Kepala Dinas Koperasi dan UKM Provinsi Banten, Agus Mintono mengungkapkan, tujuan pelatihan Pemeriksaan dan Auditing Koperasi adalah dalam rangka belajar cara memberikan informasi tentang keadaan sebenarnya dari kegiatan koperasi, baik organisasi, usaha, keuangan, administrasi dan memberikan saran-saran dalam rangka pencapaian tujuan koperasi, berdasarkan hasil pemeriksaannya.

Kepala Dinas Koperasi dan UKM Provinsi Banten lebih jauh menjelaskan juga menjelaskan bahwa auditing bagi Koperasi Simpan Pinjam (KSP) ataupun Koperasi Simpan Pinjam dan Pembiayaan Syariah (KSPPS) khususnya yang telah memiliki aset minimal Rp2,5 miliar adalah hal yang sangat penting dan strategis bagi pertumbuhan dan perkembangan koperasi tersebut.

Menurut Kepala Dinas Koperasi dan UKM Provinsi Banten, bila suatu KSP/KSPPS sudah diaudit, maka kemungkinan adanya penyelewengan dapat diminimalisasikan. Kelalaian dalam mengaudit laporan keuangan umumnya berlanjut menjadi permasalahan yang pelik dan tidak mudah penyelesaiannya.

“Dengan melakukan audit secara reguler, berarti KSP/KSPPS tersebut dinilai patuh dan taat terhadap aturan sebagaimana tertuang dalam Peraturan Menteri Koperasi dan UKM Nomor 15 Tahun 2015 tentang Usaha Simpan Pinjam oleh Koperasi,

Selanjutnya Kepala Dinas Koperasi dan UKM Provinsi Banten Agus Mintono menegaskan bahwa dalam Permen itu disebutkan bahwa KSP wajib dilakukan audit oleh akuntan publik.
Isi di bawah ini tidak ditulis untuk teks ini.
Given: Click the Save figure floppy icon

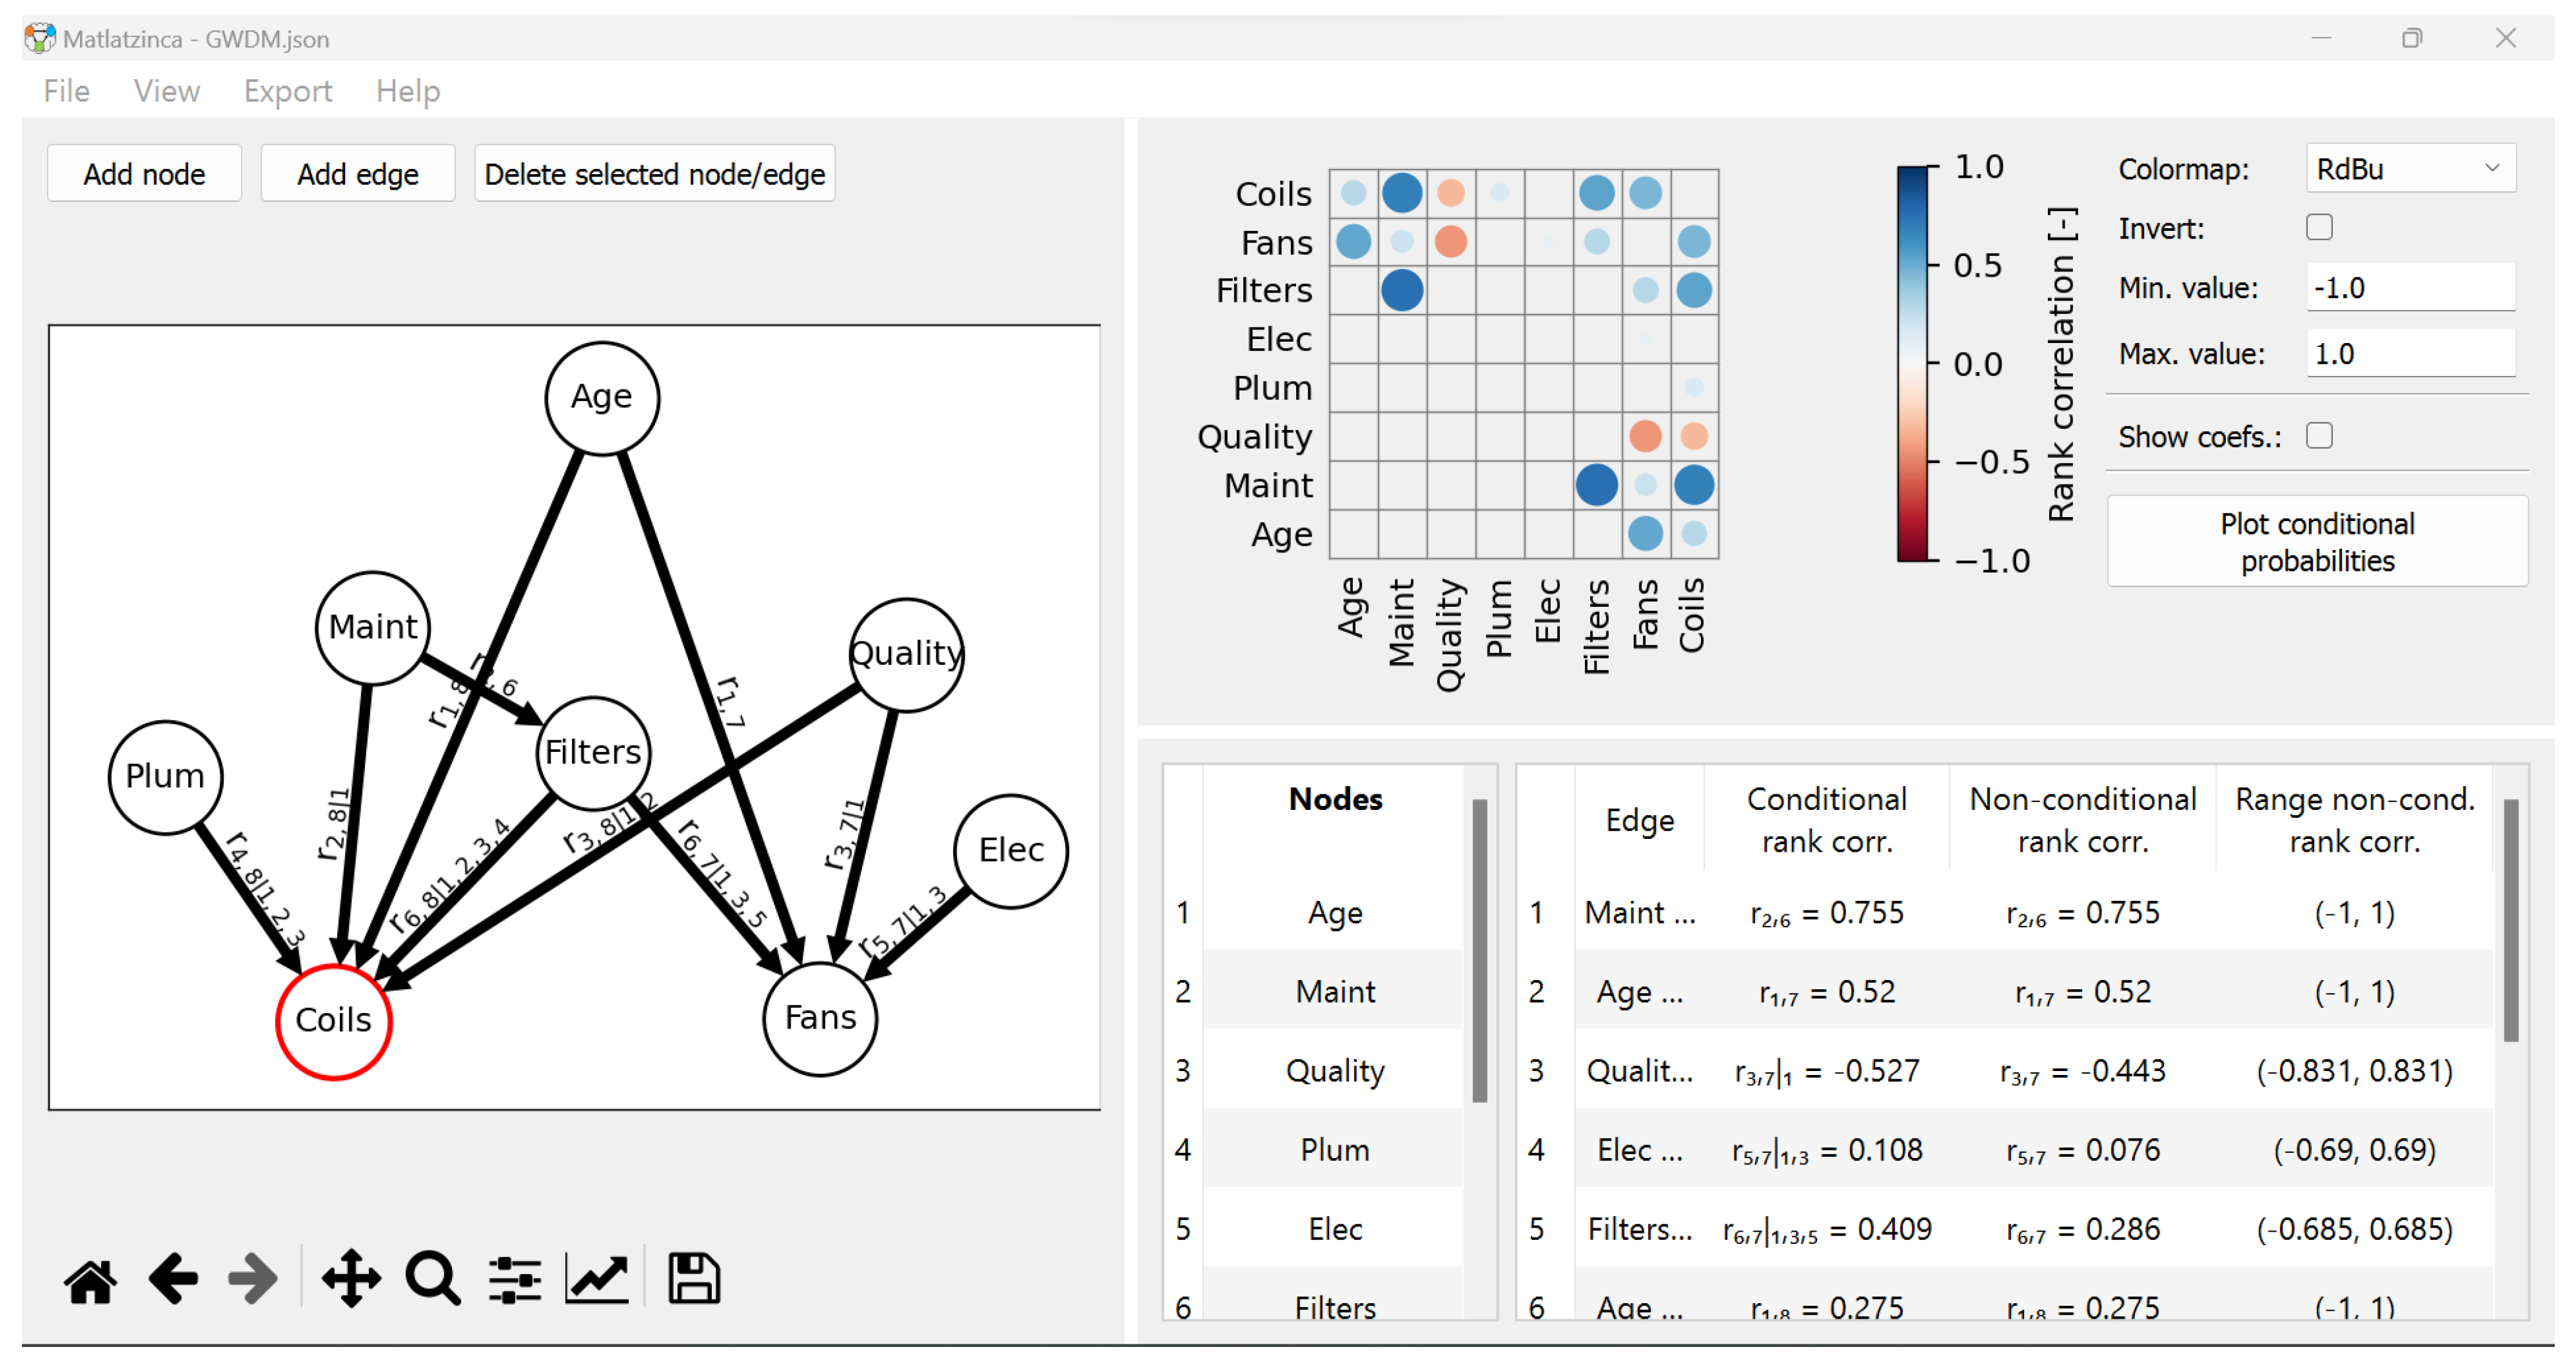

KSP yang tidak melaksanakan akan diberi sanksi berupa teguran, peringatan dan tindakan lain yang lebih tegas.

Audit bagi KSP bermanfaat, dengan adanya audit menandakan bahwa koperasi tersebut telah dikelola dengan baik, transparan dan akuntabel.

Hal ini akan menumbuhkan kepercayaan dari berbagai pihak untuk bekerja sama dengan KSP/KSPPS dimaksud. Manfaat lain KSP yang sedang diaudit akan memperoleh bimbingan langsung dari akuntan publik, terutama dalam hal penyusunan laporan keuangan Koperasi secara baik dan benar.

“Tidak kalah pentingnya, adanya laporan audit merupakan modal dasar bagi koperasi untuk menyiapkan laporan pertanggungjawaban dalam Rapat Anggota Tahunan (RAT),”

Pelatihan tersebut menghadirkan empat narasumber dan pengajar yang berasal dari Lembaga Sertifikasi Profesi (LSP) Lembaga Pendidikan Perkoperasian Nasional (LAPENKOPNAS) sebanyak dua orang, dan dari Kantor Akuntan Publik dua orang. 

Hadir pada pembukaan acara tersebut Kepala Dinas Koperasi dan UKM Provinsi Banten, Agus Mintono, SH,. M.Si, didampingi Kepala Bidang Kelembagaan dan Pengawasan Koperasi,H Arief Rachman, Kepala Seksi Kelembagaan dan Perijinan Gatot Sukotjo, Kasi Pengawasan, Pemeriksaan dan Penilaian Koperasi Eko Mujiono dan Kasi Keanggotaan dan penerapan peraturan Erma Suriadarma.